Prof. Dr. Tobias Straumann, Wirtschaftsgeschichte, Universität Zürich

 

Wenn man mit Wirtschaftsvertretern über das Verhältnis der Schweiz zur EU diskutiert, ist schnell die Rede von der fehlenden Rechtssicherheit. Die Bilateralen seien ein Auslaufmodell. Deshalb sei es nötig, die wirtschaftlichen Beziehungen auf eine dauerhafte Grundlage zu stellen. Das Rahmenabkommen sei der einzige Weg, um diese dringend notwendige Stabilität zu gewährleisten. Andernfalls drohe Rechtsunsicherheit. Die Schweizer Exporteure müssten dann ständig mit Retorsionsmassnahmen seitens der EU rechnen, was das Geschäft unnötig kompliziere und teurer mache. Wer sich gegen das Rahmenabkommen ausspreche, nehme bewusst eine Verschlechterung des Standorts Schweiz in Kauf.

Unklare Grenzen des Rahmenabkommens

Der Wunsch nach vermehrter Rechtssicherheit ist verständlich. Unternehmen, die weltweit tätig sind, sind mit zahlreichen politischen, rechtlichen und wirtschaftlichen Baustellen konfrontiert. Jede Massnahme, welche die Abläufe vereinfacht und berechenbarer macht, ist deshalb höchst willkommen. Zudem sind die EU-Länder nach wie vor die wichtigsten Abnehmer von Schweizer Gütern und Dienstleistungen. Es macht Sinn, die intensiven Austauschbeziehungen so reibungslos wie möglich zu gestalten.

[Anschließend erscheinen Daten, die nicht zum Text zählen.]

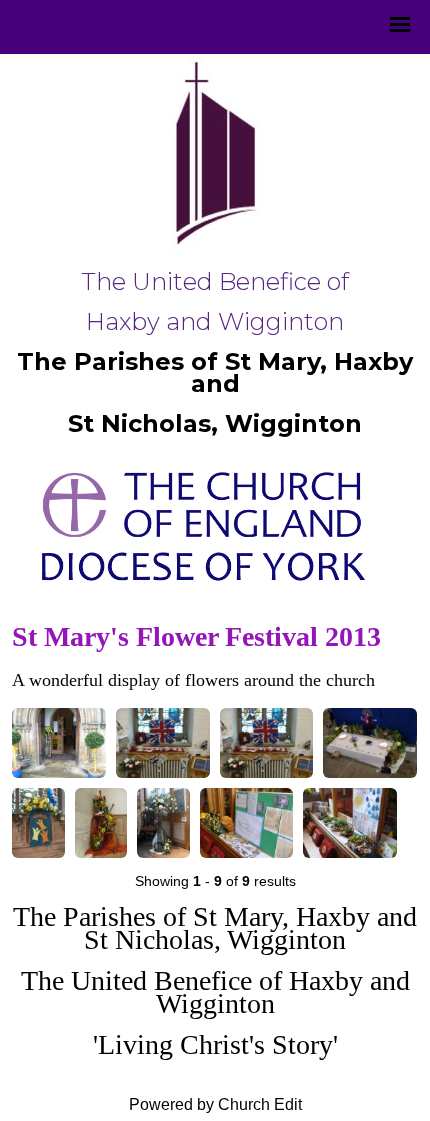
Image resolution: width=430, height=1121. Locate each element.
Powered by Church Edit (215, 1104)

Auf der anderen Seite aber ist das Argument, dass mit dem Rahmenabkommen die Rechtssicherheit steigt, nicht nachvollziehbar. Denn es ist zu erwarten, dass die EU versuchen wird, die Anwendung des Rahmenabkommens Schritt für Schritt auszuweiten. Ihr durchaus legitimes Ziel ist es ja, einen möglichst homogenen Binnenmarkt auf dem europäischen Kontinent zu schaffen. Sie will damit Wettbewerb und Wohlstand in Europa fördern, und hier hat sie durchaus ihre Verdienste. Das bedeutet, dass nationale Ausnahmen und Besonderheiten, die der Vollendung eines homogenen Binnenmarkts entgegenstehen, früher oder später abgeschafft werden sollen, und zwar nicht nur in den EU-Mitgliedsländern, sondern auch in all jenen Staaten, die über den EWR oder bilaterale Verträge eng angebunden sind.

 

Es ist also höchst wahrscheinlich, dass die EU zum Beispiel über die EU-Richtlinien zur Personenfreizügigkeit Massnahmen durchsetzen möchte, die in der Schweiz kaum mehrheitsfähig sind. Dann wird der Streitschlichtungsmechanismus in Gang gesetzt, der nicht immer, aber immer wieder dazu führen wird, dass die EU Sanktionen ergreifen darf. Dann beginnt der innenpolitische Streit, den wir jetzt schon haben, von Neuem. Die Idee, dass es keinerlei Friktionen mehr mit

der EU geben wird, sobald wir das Rahmenabkommen unterschrieben haben, ist unrealistisch.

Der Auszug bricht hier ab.